Segment Start: Extracted information

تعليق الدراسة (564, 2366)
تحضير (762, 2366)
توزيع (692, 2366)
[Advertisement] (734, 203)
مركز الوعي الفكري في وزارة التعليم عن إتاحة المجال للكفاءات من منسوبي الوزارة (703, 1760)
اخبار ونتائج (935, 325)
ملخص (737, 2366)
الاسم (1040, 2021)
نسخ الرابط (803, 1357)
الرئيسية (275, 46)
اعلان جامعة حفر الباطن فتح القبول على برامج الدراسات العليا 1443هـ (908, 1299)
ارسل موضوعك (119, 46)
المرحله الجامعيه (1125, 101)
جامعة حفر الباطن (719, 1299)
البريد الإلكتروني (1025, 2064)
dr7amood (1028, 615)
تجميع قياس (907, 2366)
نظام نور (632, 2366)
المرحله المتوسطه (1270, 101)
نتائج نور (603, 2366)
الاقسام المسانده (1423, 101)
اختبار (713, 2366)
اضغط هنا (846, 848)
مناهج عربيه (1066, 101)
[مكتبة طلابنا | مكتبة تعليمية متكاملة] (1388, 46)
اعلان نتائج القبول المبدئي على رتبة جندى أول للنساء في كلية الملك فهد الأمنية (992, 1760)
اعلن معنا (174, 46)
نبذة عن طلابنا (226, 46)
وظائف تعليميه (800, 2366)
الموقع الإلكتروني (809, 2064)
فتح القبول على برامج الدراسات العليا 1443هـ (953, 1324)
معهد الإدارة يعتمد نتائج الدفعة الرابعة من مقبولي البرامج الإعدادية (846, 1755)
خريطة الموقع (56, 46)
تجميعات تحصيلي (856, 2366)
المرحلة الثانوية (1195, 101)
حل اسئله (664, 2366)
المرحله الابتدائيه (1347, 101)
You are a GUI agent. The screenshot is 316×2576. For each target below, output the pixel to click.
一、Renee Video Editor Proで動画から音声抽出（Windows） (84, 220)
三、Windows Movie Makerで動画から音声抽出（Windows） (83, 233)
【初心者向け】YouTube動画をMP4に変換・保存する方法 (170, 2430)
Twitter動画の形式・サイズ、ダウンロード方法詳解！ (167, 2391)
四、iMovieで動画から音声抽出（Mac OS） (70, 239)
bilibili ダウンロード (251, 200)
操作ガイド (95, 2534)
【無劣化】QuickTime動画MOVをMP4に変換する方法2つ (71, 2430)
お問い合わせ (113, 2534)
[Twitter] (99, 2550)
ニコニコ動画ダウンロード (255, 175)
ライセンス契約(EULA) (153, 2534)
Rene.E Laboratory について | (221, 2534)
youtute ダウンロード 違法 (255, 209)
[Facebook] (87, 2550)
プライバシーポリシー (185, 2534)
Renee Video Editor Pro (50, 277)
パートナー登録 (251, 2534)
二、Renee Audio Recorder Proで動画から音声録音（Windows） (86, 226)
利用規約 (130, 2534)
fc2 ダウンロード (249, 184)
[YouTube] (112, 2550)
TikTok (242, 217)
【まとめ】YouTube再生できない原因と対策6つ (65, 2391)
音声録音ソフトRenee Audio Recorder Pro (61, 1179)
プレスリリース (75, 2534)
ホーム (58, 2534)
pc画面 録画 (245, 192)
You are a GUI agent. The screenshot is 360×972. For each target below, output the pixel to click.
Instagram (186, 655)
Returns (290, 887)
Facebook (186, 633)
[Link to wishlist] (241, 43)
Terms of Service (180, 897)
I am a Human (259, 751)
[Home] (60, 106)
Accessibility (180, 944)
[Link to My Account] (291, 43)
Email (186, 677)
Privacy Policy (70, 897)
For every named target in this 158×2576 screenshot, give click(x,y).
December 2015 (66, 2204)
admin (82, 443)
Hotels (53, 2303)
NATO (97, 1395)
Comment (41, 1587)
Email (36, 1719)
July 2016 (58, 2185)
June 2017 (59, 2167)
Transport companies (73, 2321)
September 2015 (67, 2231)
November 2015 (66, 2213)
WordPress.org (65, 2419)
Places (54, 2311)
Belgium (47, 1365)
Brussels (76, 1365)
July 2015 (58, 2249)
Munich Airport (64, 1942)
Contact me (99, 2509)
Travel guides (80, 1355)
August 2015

Segment End: Extracted information

Task directions ::
With "target" as the search string, filter the records and return each line that has it.

Answer to this problem ::
You are a GUI agent. The screenshot is 316×2576. For each target below, output the pixel to click.
You are a GUI agent. The screenshot is 360×972. For each target below, output the pixel to click.
For every named target in this 158×2576 screenshot, give click(x,y).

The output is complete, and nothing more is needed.